Le nombre de pays qui tenteront ce pari dépendra beaucoup de ce que va donner la loi bitcoin au Salvador. Le bitcoin n’y a cours légal que depuis septembre 2021, et il est encore trop tôt pour dire si ce pari était judicieux.

Comme le note le rapport de KPMG, les petits commerces salvadoriens sont pour l’heure encore loin de tous proposer le paiement en bitcoin. Et, « alors qu’une bonne partie du pays est en zone rurale, certains régions ont des difficultés à bénéficier d’une connexion internet convenable et donc à utiliser Bitcoin ». Le portefeuille crypto Chivo mis à disposition des Salvadoriens pour utiliser le bitcoin connait quelques ratés techniques, avec des transferts de fonds qui n’aboutissent parfois pas.

Le Salvador est la vitrine du bitcoin

Le FMI est très hostile à la stratégie bitcoin du Salvador. Le 25 janvier encore, il a de nouveau exhorté le Salvador à faire machine arrière et à retirer le statut de monnaie légale au bitcoin, estimant qu’il pose « des risques importants sur la stabilité financière, l’intégrité financière et la protection des consommateurs ». La loi bitcoin complique d’ailleurs les négociations du Salvador avec le FMI pour obtenir un prêt de 1,3 milliard de dollars.

Le fait que le bitcoin ait, comme la plupart des cryptomonnaies, dégringolé ces derniers temps, rend le pari du Salvador encore plus incertain. Plusieurs banques centrales ont prévu de remonter prochainement les taux d’intérêt afin de lutter contre l’inflation.

Emprunter de l’argent coutera donc plus cher et cela rend les investisseurs plus frileux à tenter des paris risqués comme les crypto-monnaies. En janvier, le cours du bitcoin a significativement chuté, jusqu’à atteindre 29 770 euros le 24 janvier dernier. C’est quasi deux fois moins que ce que le bitcoin valait en novembre 2021.

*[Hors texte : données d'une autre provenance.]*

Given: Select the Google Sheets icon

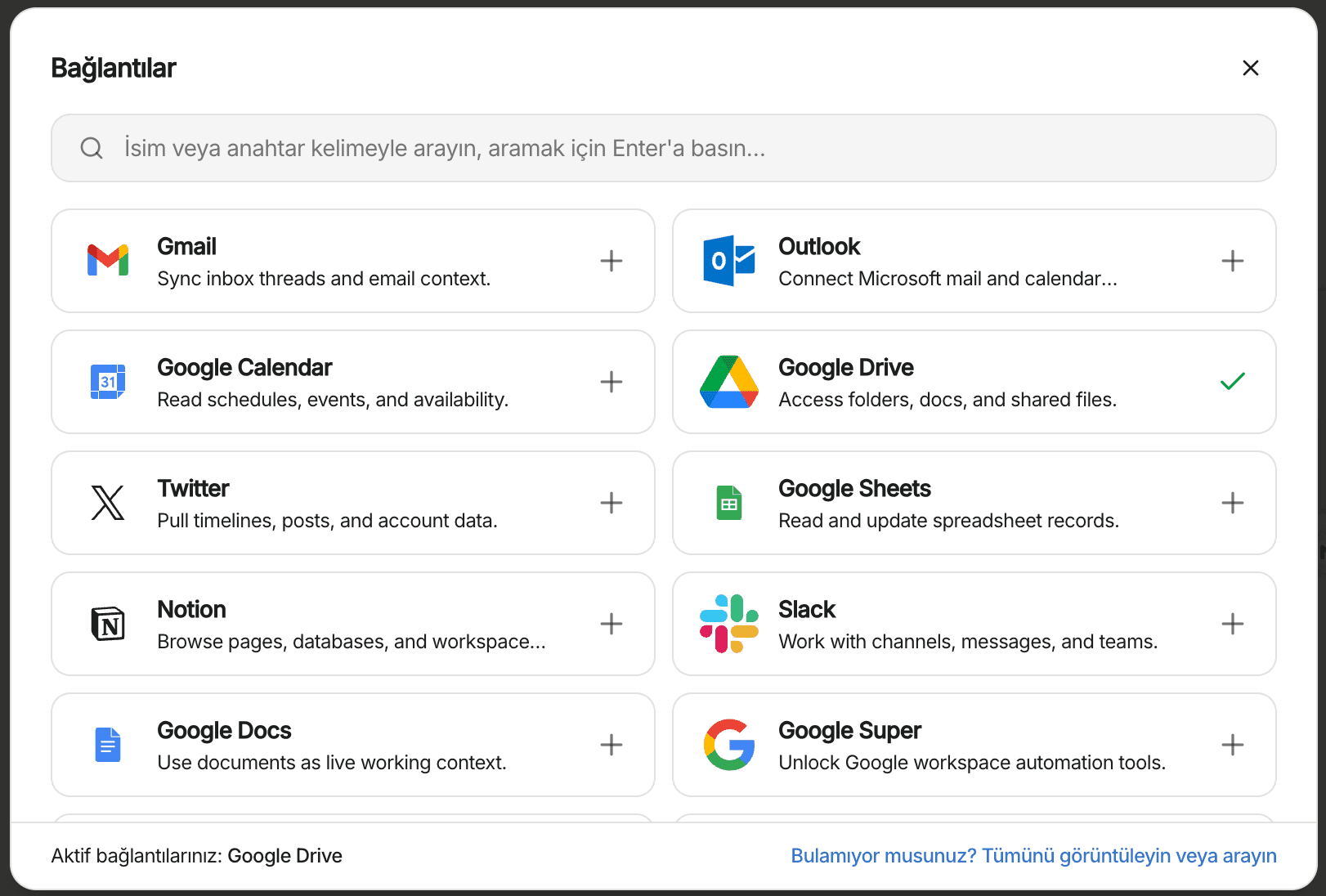Looking at the screenshot, I should point(729,502).
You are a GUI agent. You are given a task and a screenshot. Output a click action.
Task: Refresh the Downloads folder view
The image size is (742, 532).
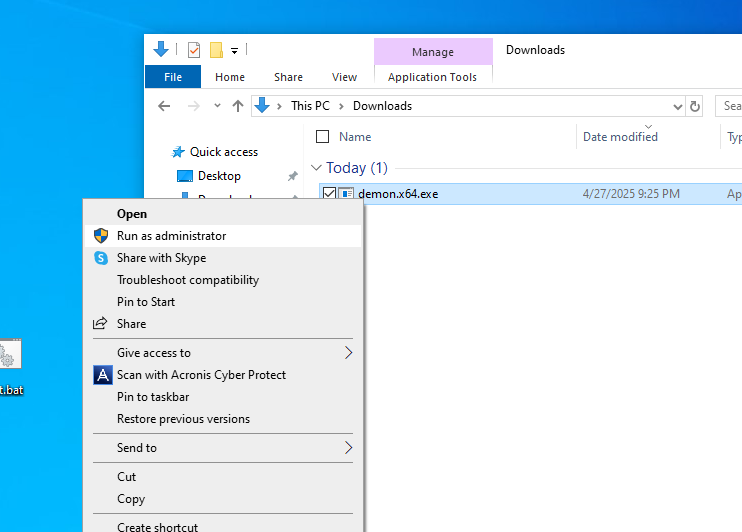click(x=696, y=106)
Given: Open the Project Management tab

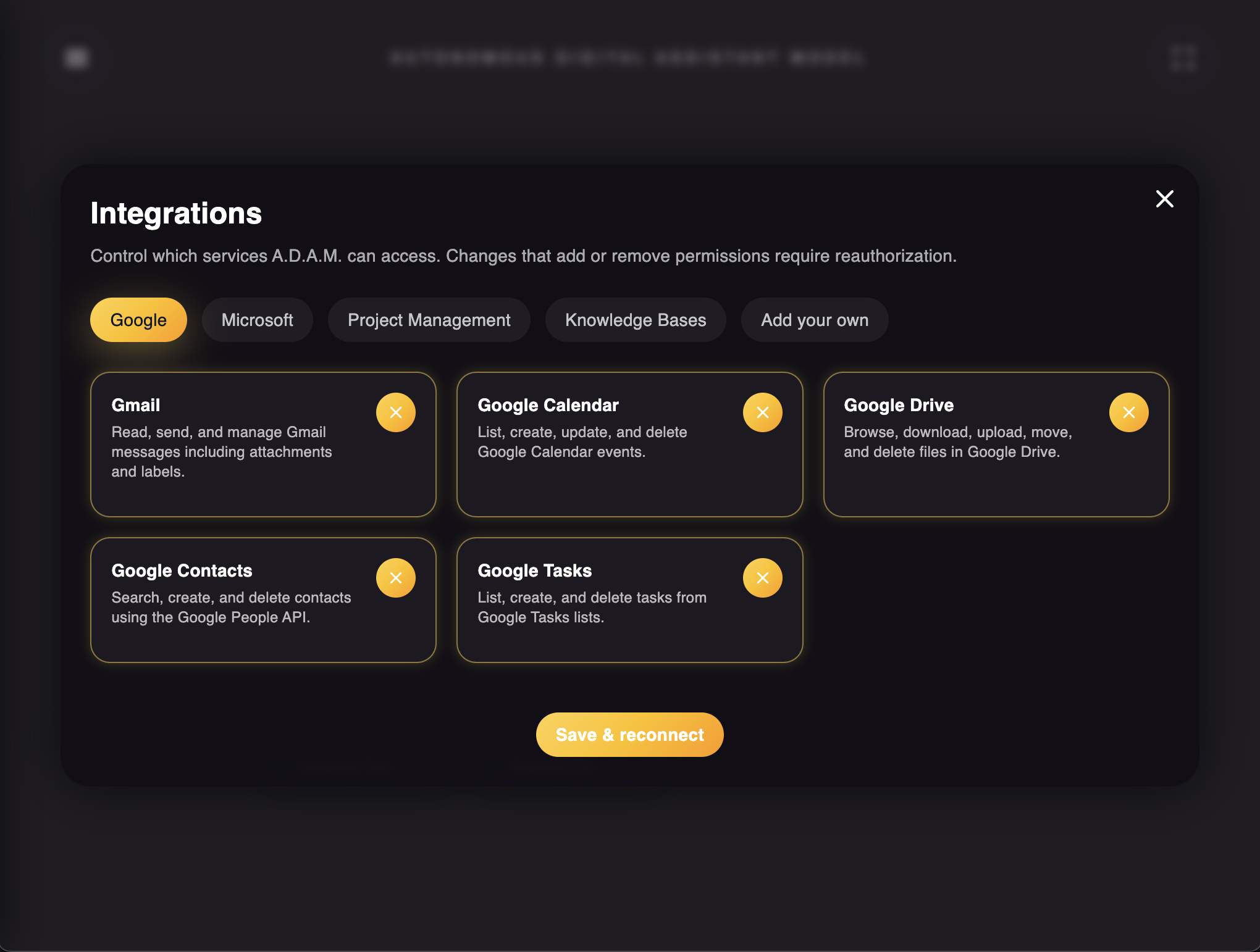Looking at the screenshot, I should pyautogui.click(x=429, y=320).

Reste à voir désormais dans quelle mesure le bitcoin va rebondir et pourrait aider l’économie du Salvador. Si le président Nayib Bukele, obtient les résultats qu’il espère — une meilleure inclusion financière de la population, des transferts facilités et moins chers et une hausse des investissement étrangers — cela pourrait inciter d’autres pays à suivre son exemple.